Access and Description Reconsidered
What exactly is archival access, and how does archival description make it possible? I feel like that in some form or another I've been struggling with this question throughout my career. Recently, this blog post from The Top Shelf, the blog of the University of Texas at San Antonio Archives and Special Collections Department, came across my radar, wherein they write (emphasis in original):
UTSA Archives and Special Collections is among the growing number of archives to create an online presence for every one of its collections. ... We were able to utilize inventories generated by former and current collection assistants to create guides to the collection with folder-level and box-level descriptions. The project resulted in access to more than 130 collections and 2000 linear feet of materials.
What defines that accessibility? I certainly don't intend to be a negative Nancy about this - adding finding aids and other descriptive metadata about collections is obviously useful. But how has it necessarily increased access to the materials themselves?
Archivists in part provide descriptive, contextual, and structural metadata about collections, but ultimately, the products of our knowledge work are merely representations of a complex whole, teeming with relationships between facts, assumptions, and wild-arsed guesses. Thinking of arrangement and description as representation is not a new idea; cf. Yakel, "Archival Representation" (Archival Science 3, no. 1 (2003): 1-25) and Karen Gracy's class on Archival Representation at Pitt. But really, what is the end goal of that representation and how does that converge with what users and our professional peers (e.g. library and museum professionals) expect?
Our professional community is still a bit too sheltered, I'm afraid. I really disagree with Russell James' recent post "Why not 'records science'?" for a few reasons (just as I agree with him on a few points...for what it's worth, there is records science; it just happens to be called archivistics or archival science!). Archivists still have a ridiculous amount to learn about information science. It might not have seemed relevant during whatever graduate program you attended, but really, it's ultra-important!

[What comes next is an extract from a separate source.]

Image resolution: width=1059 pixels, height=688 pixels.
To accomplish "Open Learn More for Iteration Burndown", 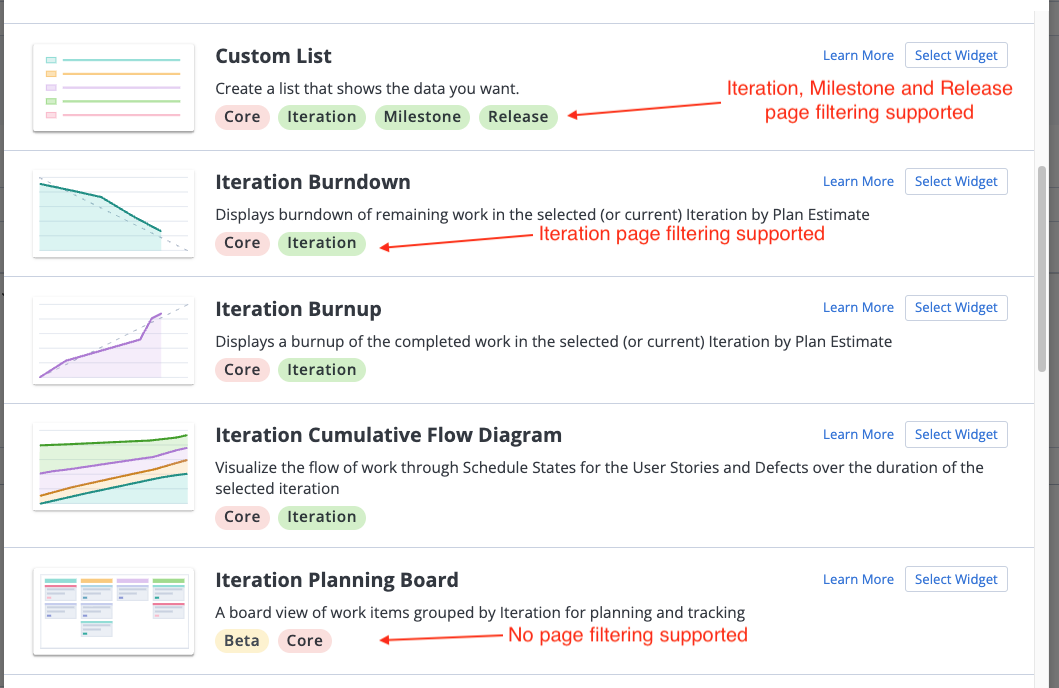I will 858,182.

I'm reading David C. Blair's Language and Representation in Information Retrieval (Elsevier Science & Technology, 1990) right now and am totally riveted by it. This and other works consistently prove to me that we have a lot of important lessons to learn from our counterparts in other fields, namely how metadata, indexing, and the like actually form sets of representations that unavoidably mediate access between a person with an information need and that information. This isn't new research, and it's not just a problem with electronic records. It's just incredibly unfortunate that there isn't a really good community within the profession to discuss this stuff.